As Eng brought the rudder hard over, Krysty saw a line of similar whirlpools that stretched on for miles, paralleling the redefined coast. The floating garbage had no chance. Swirling, roaring funnels of black inexorably drew everything to their centers. Some of the vortexes were big enough to pull down house trailers.
Or sailing ships.
Captain Eng gave the whirlpools plenty of room, steering for the low island. His course set, Eng pulled a wad of white cotton batting from his pants’ pocket, tore off a couple of sizable hunks, and thumbed them up his wide nostrils.
The rest of the crew was following suit, plugging their noses with cotton wads. This done, they began passing out plugs to the male passengers.
“What’s that for?” Krysty asked an islander handing out cotton.
“Not for you,” was all the answer she got.
“If there’s danger, we want some, too,” Krysty told the man, holding out her hand.
“No danger for you. You are safe. So is she.” The crewman quickly moved on, ripping the batting into small tufts.
Krysty started to follow him and insist, but Mildred stopped her. “If there’s some kind of poison in the air, nose plugs made of cotton aren’t going to help us, anyway,” she said. “Look around. Nobody’s covering their mouth. It makes no sense. Breathing toxics or corrosives through your mouth will get you just as dead as breathing them in through your nose.”
“If it isn’t poison or acid, then what is it?”
“Your guess is as good as mine.”
“What do you suggest?” Krysty asked. Up near the bow, Ryan was accepting a pair of nose plugs from a crewman.
“Wait and see how it plays out…” Mildred said.
Avoiding the suckhole obstacle course brought the ship to within a hundred yards of the island’s shore. Closer in, deep blue water shoaled, changing to a light turquoise color. The island’s summit was a rounded, low mound of sun-blasted rock and dirt. Below an eroded bluff a broad, shallow cove was fronted by a narrow beach. Along the base of the cliff stood four crude stone huts with no glass in the windows and no doors.
“I can’t tell which island it is,” Mildred said. “There’s so little left of it. It has to be one of the bigger ones, though. Either Santa Cruz or Santa Rosa.”
The breeze sweeping across the island carried the scent of perfume, although there was no evidence of flowering plants. Indeed no evidence of plants of any kind. The scent got stronger and stronger.
“Ooof!” Krysty exclaimed, instinctively averting her face and covering her nose with her hand.
The odor was pungent and cloyingly sweet. Like rotting fruit.

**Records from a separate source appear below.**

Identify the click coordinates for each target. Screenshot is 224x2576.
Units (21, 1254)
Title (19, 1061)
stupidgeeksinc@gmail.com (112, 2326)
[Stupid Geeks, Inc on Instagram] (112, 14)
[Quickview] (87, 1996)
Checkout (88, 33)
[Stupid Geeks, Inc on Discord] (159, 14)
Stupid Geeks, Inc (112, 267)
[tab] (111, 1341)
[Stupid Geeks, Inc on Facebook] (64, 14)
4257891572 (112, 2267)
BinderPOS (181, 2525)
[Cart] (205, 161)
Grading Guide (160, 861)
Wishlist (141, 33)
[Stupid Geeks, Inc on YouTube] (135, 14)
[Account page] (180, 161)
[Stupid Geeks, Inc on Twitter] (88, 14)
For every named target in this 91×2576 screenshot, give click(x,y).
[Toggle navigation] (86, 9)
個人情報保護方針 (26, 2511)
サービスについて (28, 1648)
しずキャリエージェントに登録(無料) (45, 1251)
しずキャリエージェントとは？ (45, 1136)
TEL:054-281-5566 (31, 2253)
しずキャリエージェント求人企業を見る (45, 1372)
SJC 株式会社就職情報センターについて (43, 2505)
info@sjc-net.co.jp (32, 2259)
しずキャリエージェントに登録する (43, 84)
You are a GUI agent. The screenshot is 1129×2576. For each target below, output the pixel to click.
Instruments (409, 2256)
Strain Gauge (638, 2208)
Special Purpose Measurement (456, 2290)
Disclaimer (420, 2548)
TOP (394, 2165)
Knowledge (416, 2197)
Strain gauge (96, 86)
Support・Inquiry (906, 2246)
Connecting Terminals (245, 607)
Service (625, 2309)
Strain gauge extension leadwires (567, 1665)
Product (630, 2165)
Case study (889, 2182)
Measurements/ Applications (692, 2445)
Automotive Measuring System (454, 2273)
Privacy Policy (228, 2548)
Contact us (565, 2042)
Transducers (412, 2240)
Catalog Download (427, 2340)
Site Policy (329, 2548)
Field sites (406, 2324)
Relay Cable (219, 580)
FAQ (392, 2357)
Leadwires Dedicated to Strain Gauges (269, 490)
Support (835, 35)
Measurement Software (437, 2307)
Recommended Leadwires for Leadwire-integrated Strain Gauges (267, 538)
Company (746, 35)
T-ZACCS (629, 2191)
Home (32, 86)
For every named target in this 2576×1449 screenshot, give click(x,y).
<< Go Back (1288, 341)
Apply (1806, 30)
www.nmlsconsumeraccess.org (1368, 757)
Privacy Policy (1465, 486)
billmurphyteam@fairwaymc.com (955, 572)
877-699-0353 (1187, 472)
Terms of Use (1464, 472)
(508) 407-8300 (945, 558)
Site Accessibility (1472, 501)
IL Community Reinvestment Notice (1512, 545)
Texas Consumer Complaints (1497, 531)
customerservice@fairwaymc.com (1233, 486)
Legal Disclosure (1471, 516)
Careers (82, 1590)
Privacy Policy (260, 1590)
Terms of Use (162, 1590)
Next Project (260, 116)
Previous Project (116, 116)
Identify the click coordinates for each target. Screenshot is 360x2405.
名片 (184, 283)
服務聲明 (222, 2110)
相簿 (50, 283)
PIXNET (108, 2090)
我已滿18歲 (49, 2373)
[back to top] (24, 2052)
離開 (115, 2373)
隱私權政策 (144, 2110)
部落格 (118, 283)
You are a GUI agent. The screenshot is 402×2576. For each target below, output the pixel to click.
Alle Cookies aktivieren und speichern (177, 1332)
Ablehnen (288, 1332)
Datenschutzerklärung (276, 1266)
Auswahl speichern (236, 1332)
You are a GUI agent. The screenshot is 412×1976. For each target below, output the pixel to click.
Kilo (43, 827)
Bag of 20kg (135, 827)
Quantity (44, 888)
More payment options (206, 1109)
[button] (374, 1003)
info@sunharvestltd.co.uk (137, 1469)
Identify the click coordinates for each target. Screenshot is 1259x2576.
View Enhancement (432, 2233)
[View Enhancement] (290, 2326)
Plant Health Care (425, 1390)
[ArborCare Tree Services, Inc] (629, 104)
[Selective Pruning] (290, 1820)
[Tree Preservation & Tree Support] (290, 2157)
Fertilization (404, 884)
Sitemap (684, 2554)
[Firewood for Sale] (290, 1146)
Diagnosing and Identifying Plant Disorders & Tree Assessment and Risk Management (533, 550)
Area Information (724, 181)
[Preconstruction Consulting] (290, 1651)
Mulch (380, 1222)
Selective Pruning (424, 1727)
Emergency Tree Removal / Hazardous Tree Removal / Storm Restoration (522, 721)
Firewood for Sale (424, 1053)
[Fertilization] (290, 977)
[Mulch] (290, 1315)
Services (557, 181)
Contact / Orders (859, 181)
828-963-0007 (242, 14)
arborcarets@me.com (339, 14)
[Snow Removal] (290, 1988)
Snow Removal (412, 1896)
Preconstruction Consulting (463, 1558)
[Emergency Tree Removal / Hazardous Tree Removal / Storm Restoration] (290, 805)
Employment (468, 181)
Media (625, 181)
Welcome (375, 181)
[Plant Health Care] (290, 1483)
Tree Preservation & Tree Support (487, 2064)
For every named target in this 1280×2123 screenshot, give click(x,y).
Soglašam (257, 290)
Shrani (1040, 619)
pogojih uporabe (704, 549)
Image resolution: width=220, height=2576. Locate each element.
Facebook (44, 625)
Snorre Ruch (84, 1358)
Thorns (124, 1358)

When Krysty looked back at the shore, she saw white forms eerily rising from the beach stones. Human forms. Four beautiful, young, naked women beckoned languidly, invitingly, holding out what looked like plates heaped with food and pitchers of drink.
The male passengers along the rail were drop-jaw riveted by the sight; some were obviously sexually aroused, pitching tents in their BDUs.
“Men can be such triple stupes,” was Krysty’s comment.
“It’s not their fault,” Mildred said. “There must be something in the perfume.”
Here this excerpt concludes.